Top of Extracted material

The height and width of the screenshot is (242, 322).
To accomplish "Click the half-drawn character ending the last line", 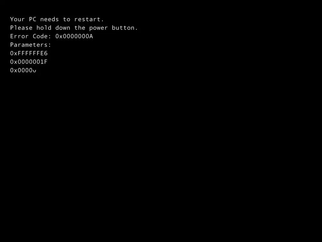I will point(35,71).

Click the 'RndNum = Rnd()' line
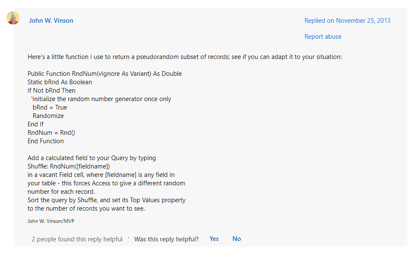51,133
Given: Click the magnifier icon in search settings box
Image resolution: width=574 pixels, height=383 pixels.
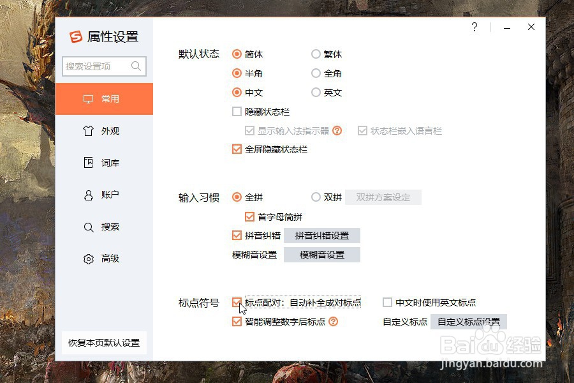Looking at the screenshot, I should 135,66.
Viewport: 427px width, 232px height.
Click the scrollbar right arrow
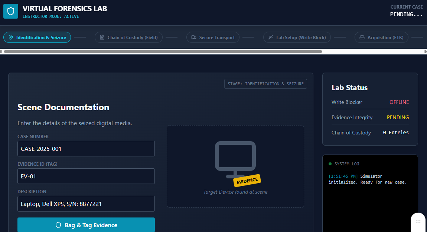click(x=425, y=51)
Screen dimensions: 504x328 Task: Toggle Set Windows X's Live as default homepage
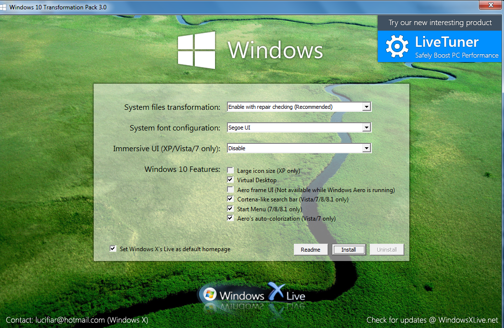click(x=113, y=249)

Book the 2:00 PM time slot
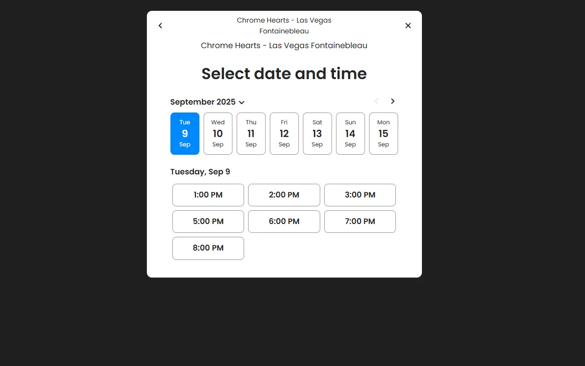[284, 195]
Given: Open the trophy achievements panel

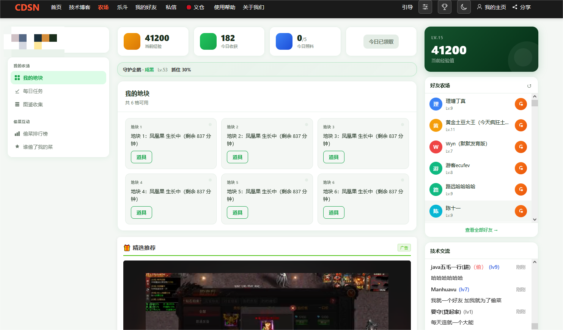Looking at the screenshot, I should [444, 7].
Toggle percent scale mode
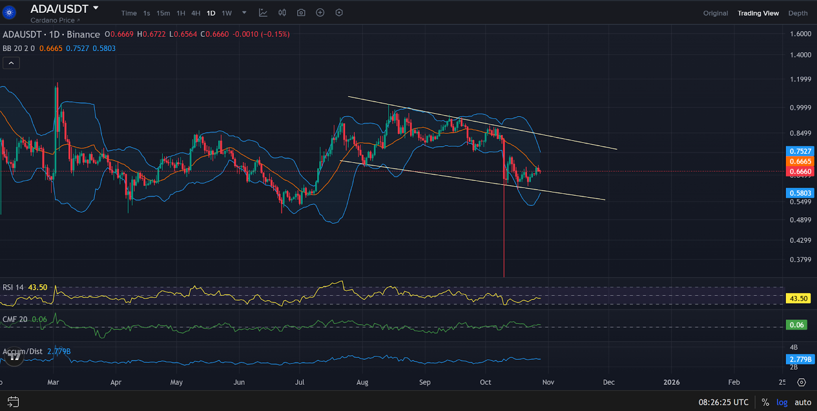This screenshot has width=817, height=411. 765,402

Bottom of Extracted material

Once the line containing "Book the 2:00 PM time slot" is found, transcribe it and every line after it to the end of the records, exactly and with no pictures.

:: Result ::
Book the 2:00 PM time slot
[284, 195]
Given: Open the trophy achievements panel

Looking at the screenshot, I should [444, 7].
Toggle percent scale mode
This screenshot has width=817, height=411. 765,402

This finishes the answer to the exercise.